> [GOAL OF THE EXERCISE] Write out all the entries word for word, but skip any images.

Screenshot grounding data

== == ==

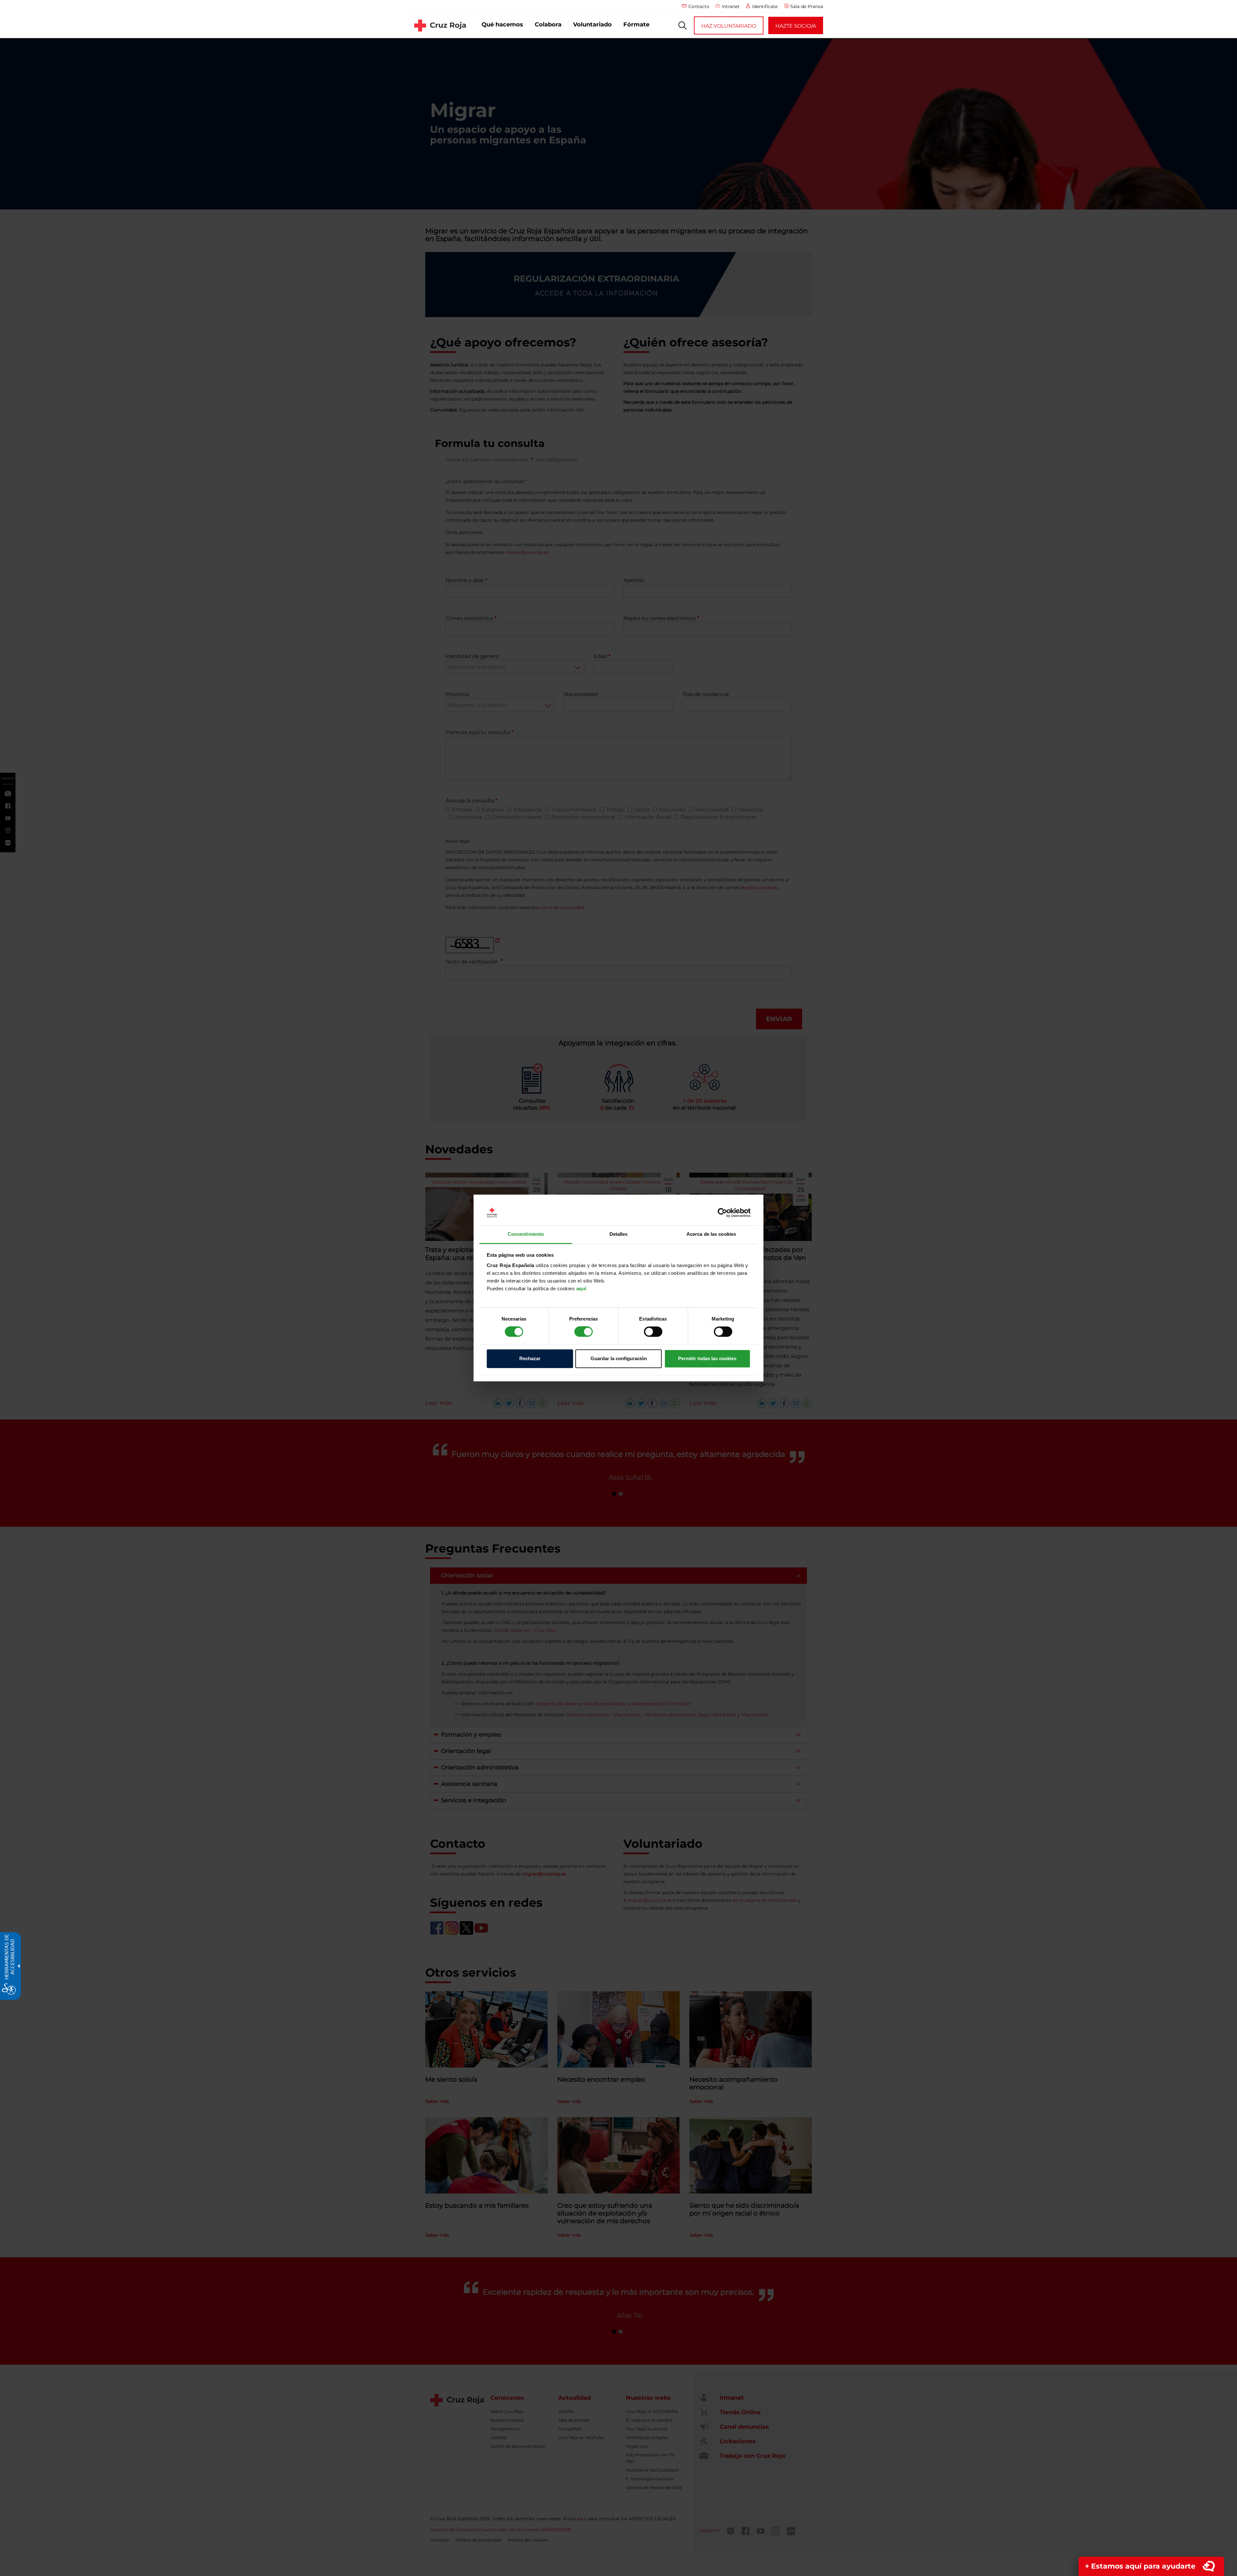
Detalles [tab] (618, 1234)
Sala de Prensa (806, 6)
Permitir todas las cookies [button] (707, 1358)
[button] (682, 25)
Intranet (731, 6)
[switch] (583, 1332)
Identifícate (765, 6)
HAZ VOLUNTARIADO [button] (728, 26)
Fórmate (636, 24)
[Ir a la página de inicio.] (440, 25)
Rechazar (530, 1358)
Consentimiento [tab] (526, 1234)
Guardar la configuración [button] (618, 1358)
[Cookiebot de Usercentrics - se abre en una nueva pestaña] (722, 1213)
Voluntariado (592, 24)
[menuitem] (502, 25)
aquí (581, 1288)
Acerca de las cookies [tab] (711, 1234)
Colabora (548, 24)
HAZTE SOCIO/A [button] (795, 26)
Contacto (698, 6)
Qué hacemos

== == ==

> [EXPECTED ANSWER]
Detalles [tab] (618, 1234)
Sala de Prensa (806, 6)
Permitir todas las cookies [button] (707, 1358)
[button] (682, 25)
Intranet (731, 6)
[switch] (583, 1332)
Identifícate (765, 6)
HAZ VOLUNTARIADO [button] (728, 26)
Fórmate (636, 24)
[Ir a la página de inicio.] (440, 25)
Rechazar (530, 1358)
Consentimiento [tab] (526, 1234)
Guardar la configuración [button] (618, 1358)
[Cookiebot de Usercentrics - se abre en una nueva pestaña] (722, 1213)
Voluntariado (592, 24)
[menuitem] (502, 25)
aquí (581, 1288)
Acerca de las cookies [tab] (711, 1234)
Colabora (548, 24)
HAZTE SOCIO/A [button] (795, 26)
Contacto (698, 6)
Qué hacemos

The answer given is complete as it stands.